··· Article ···
Son influence a rayonné sur le monachisme de Gaza (dont Barsanuphe et Jean), mais aussi sur le monachisme du Sinaï (Jean Climaque, Grégoire le Sinaïte…) et sur le monachisme syrien. Il propose dans ses recueils ascétiques des conseils très concrets aux novices et aux moines, tant sur leur vie spirituelle que sur la façon de se tenir à table.
« Dans ces recommandations se mêle au code de la politesse la délicatesse de l’amour fraternel, et on remarque combien le souci de la charité fraternelle est central », écrit le père Nicolas Egender, bénédictin de l’abbaye de Chevetogne en Belgique (3).
Il est mort dans le sud de la Palestine après avoir, selon Pierre l’Égyptien, bénéficié d’une vision de saint Jean Baptiste. Ses biographes ne sont pas tous d’accord sur la date de sa mort, qui aurait eu lieu entre 488 et 491.
Dans quel contexte a-t-il vécu ?
C’est à partir du IVe siècle, et surtout après les remous liés au concile de Chalcédoine (en 451), que la vie monastique s’est fortement développée dans la région de Gaza. À l’époque, Gaza est encore, avec Athènes et Alexandrie, une forteresse de la culture païenne du monde grec.
··· Données affichées ···
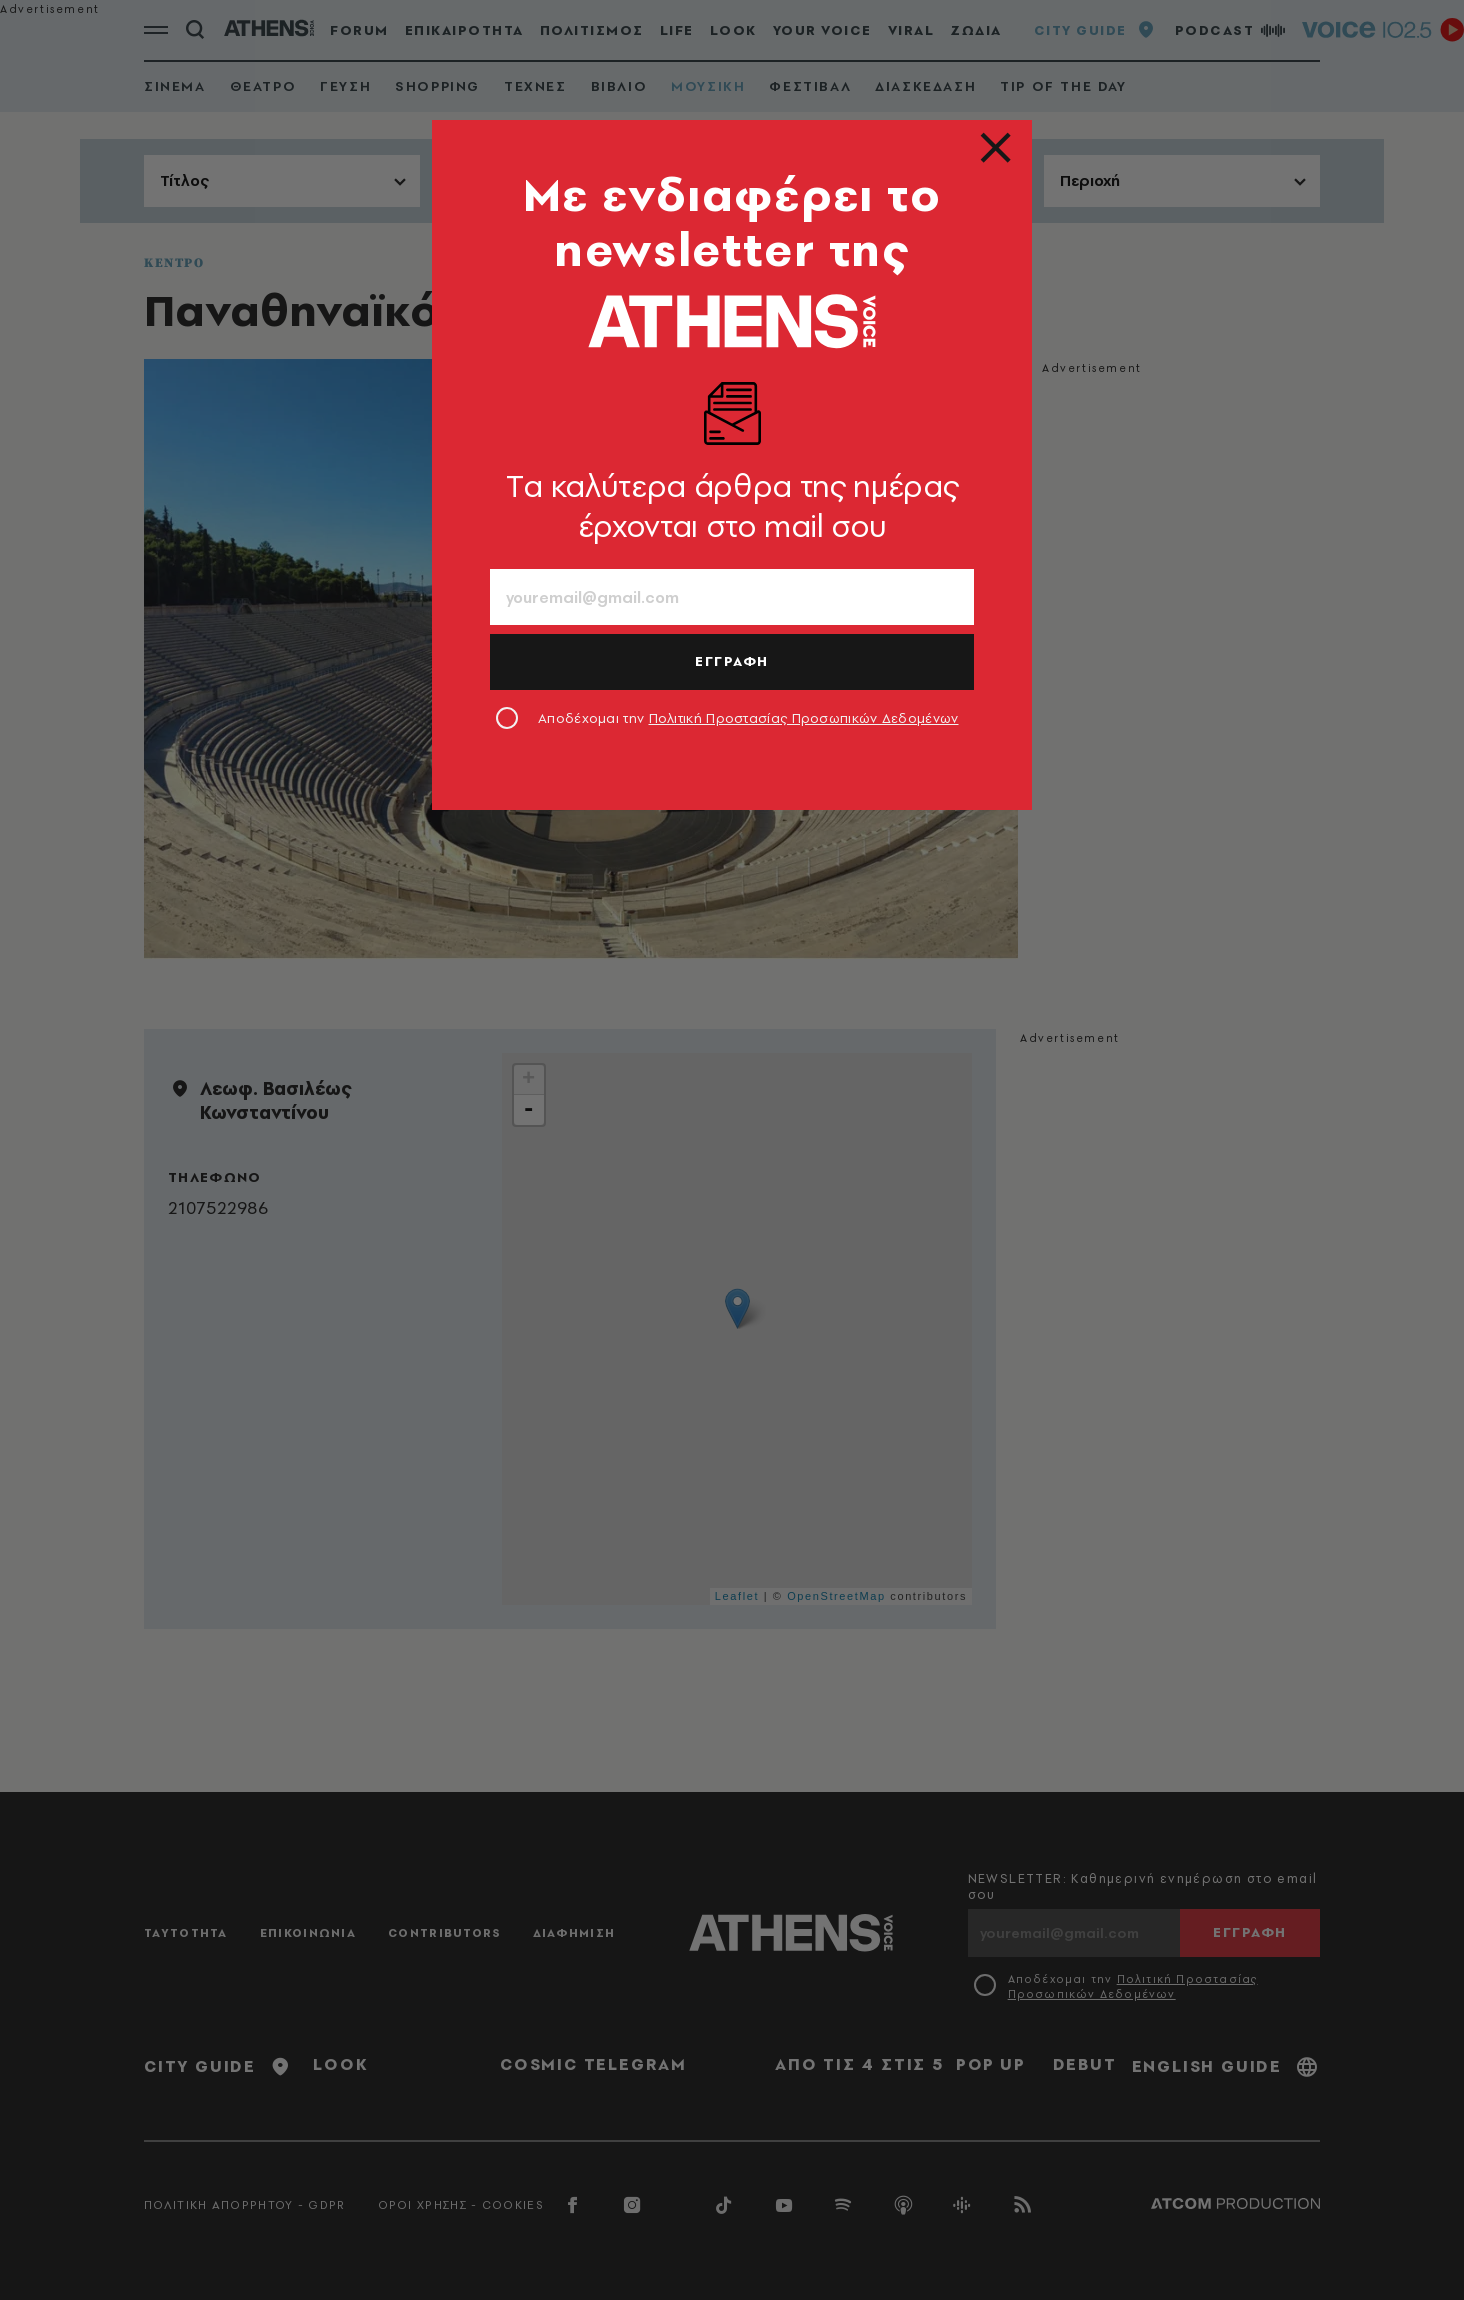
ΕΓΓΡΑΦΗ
···
La consigne: Reprenez, s'il vous plaît, l'article sur le monachisme de Gaza là où il s'arrête et poursuivez-en la rédaction. Les données ne sont pas nécessaires ici.

Réponse ci-dessous:
Mais cette ville est aussi célèbre pour son école de sophistes devenue chrétienne, d’où sortent l’évêque Aenéas, le rhéteur Chorikios ou encore le théologien Procope. La région, située le long de la Méditerranée, est alors un carrefour où se retrouvent des chercheurs de Dieu venus du nord (Antioche, Beyrouth) et du sud (Égypte, Sinaï), souvent par le biais de Jérusalem.
Depuis saint Hilarion au IVe siècle, jusqu’à Dorothée au seuil de l’invasion arabe, dernier représentant de cette lignée monastique, Gaza connaît ainsi la construction d’églises grandioses ainsi qu’une certaine floraison monastique.
Abba Isaïe est toujours resté marqué par le monachisme égyptien. Selon le père Egender, Gaza « a gardé la spontanéité originelle de Scété », ce qui en a fait un monachisme « ouvert, où le père spirituel, souvent cloîtré, exerce son ministère charismatique par l’intermédiaire d’un disciple, mais où la structure cénobitique (vie monastique en communauté, NDLR) n’est pas absente ».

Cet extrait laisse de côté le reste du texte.